Obsessing over Chemicals

The article also makes accusations of parents “obsessing” over pesticide and phthalate exposure; and then later alleges, “Reason does not always prevail”.  I am still trying to understand that latter statement – exposing your children to known cancer-causing substances is more reasonable? Let’s check in with the experts on how unreasonable and obsessive we are being:

-“Why Children May be Especially Sensitive to Pesticides” (click here)

-“How You Are Exposed to Toxic Chemicals” (click here)

-“Cancer Risk Around You: Phthalates” (click here)

-“Chemical Exposures: Prostate Cancer and Early BPA Exposure” (click here)

Taking Over the City

The author believes that us extremists are “determined to convert the city to their cause.” I think one of the most wonderful things about being a mom in Toronto is how easy it is for me to feel connected to other moms, through my community and my own personal network. As parents, we know the value in sharing information, whether it’s the most comfortable way to tie a sling, the best drop-in centers to hang out at, or tips on how to discipline your temper-tantrum throwing preschooler. So doesn’t it make sense then that when parents learn about the effects of exposure to harmful toxins found in common every day children’s products, that we share that information with other parents? Are we suddenly selfish and only care about the health and well-being of our own kids? Or do we also care about our friends, colleagues and neighbors children as well? I’m pretty sure the answer is yes.
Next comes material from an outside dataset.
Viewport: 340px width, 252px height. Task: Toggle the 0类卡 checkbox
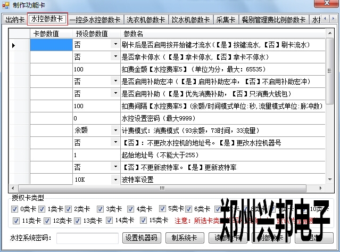[14, 209]
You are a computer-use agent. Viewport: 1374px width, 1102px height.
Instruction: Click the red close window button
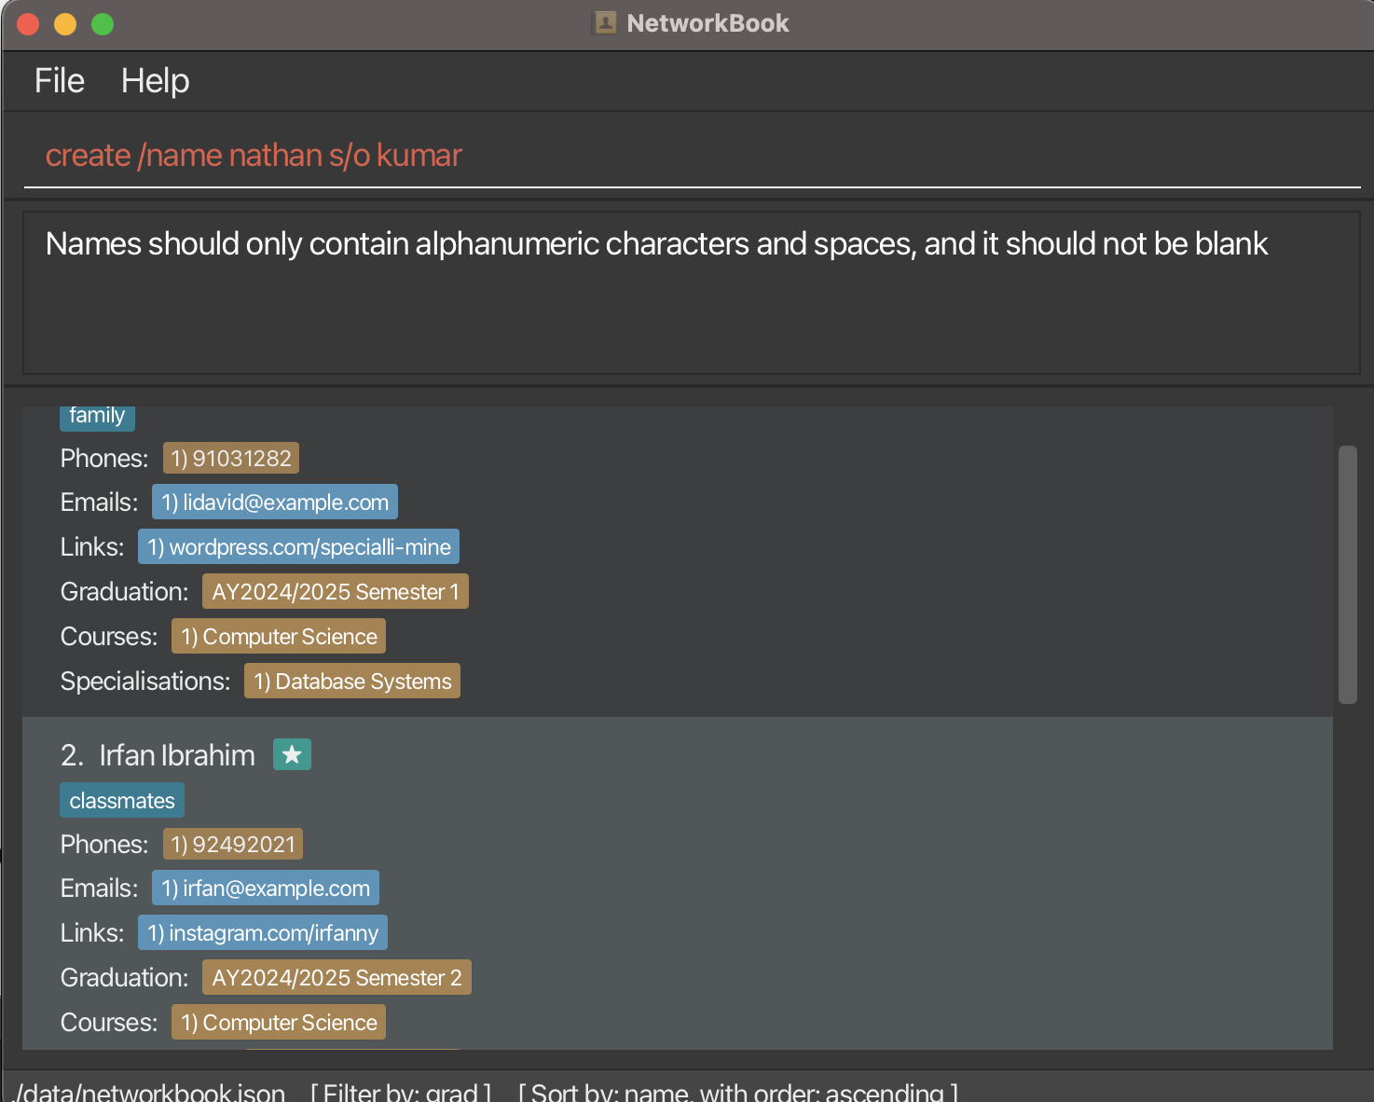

And so how else can you raise awareness if you don’t have a voice? And once you find that voice, you need to rally together as much support as possible. Why? Because it matters dammit, that’s why.
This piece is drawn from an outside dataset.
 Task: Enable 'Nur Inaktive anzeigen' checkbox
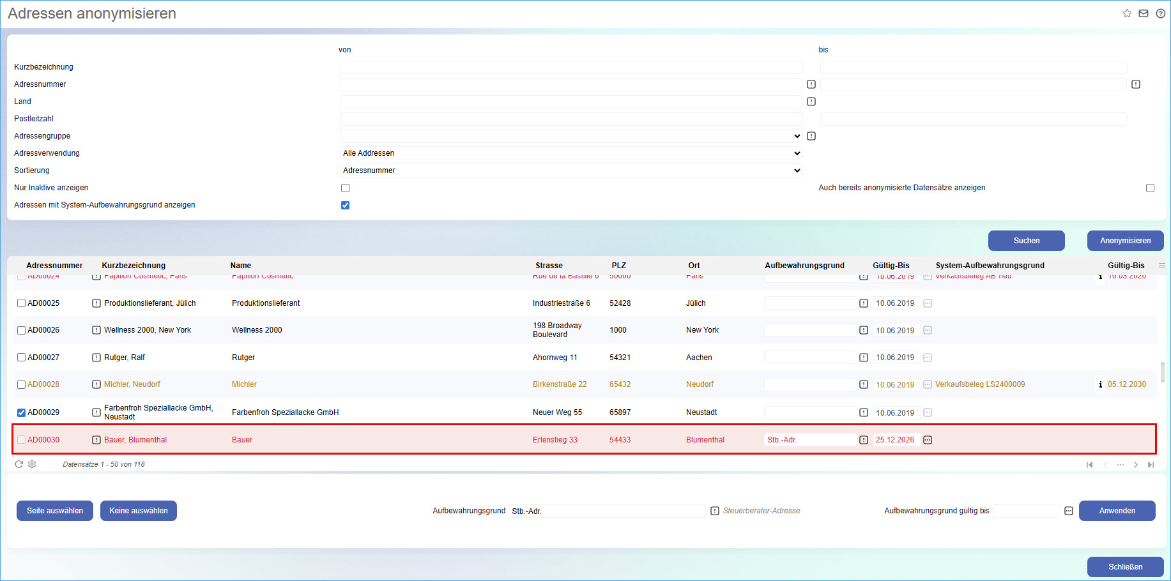point(346,188)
Keeping up with the Eco-Jones’

The article goes on to say that the “peer pressure to conform to new parenting rules can be intense.” Peer pressure to keep your kids safe and healthy? Peer pressure to be mindful of how your everyday activities and purchases impact the environment? Maybe resistance to change comes from the fear that parents can no longer get away with being lazy. It really is a sad statement on society to think of how addicted so many people are to the culture of convenience. If it takes a few more minutes to do what is right, why bother? Let the next person be the sucker who saves the planet, and in the end you win because you have more time to drive your car and watch TV.
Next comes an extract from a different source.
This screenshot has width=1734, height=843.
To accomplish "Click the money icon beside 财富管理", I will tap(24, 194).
I am confident that my girls are not exposed to anything toxic in our home. They are content to play with their awesome wooden tree house and castle, and their hand made organic wool, lavender stuffed dolls. But when my daughters play with other children whose parents buy them toys made from unsafe plastics or other toxic substances, or who feed their kids processed and over packaged snacks, then it affects me. I don’t exactly sport a police hat and exclude families from playgroups and birthday parties because they have made different choices than me. But if by sharing my knowledge and beliefs, it means that other parents feel pressure to follow suit, then so be it. They will benefit, and most importantly so will their kids.

It’s Easy to be Green!

What the author fails to miss is that making conscious choices about how we shop – what we feed our children, what they wear, play with – is actually pretty easy, with many options now available both online and at most of the places we already shop. The good media are usually keen to help spread awareness to this end, promoting the rising number of businesses who are offering eco friendly and non-toxic alternatives. This article however does the exact opposite. It acts as a deterrent for the families who may already be feeling discouraged to change their shopping behavior. It reinforces any doubts they may have had.  The author has clearly chosen to put her personal beliefs ahead of the safety of children, as it relates to toxic chemicals.

What I would have liked to see, what might have actually made this article more bearable, is an interview with a family who can speak to the fact that living an eco-conscious lifestyle was the worst thing they ever did. Find me a family that believed in it, worked hard at it, but found it was just too time consuming, exhausting and anxiety ridden to be worth their while.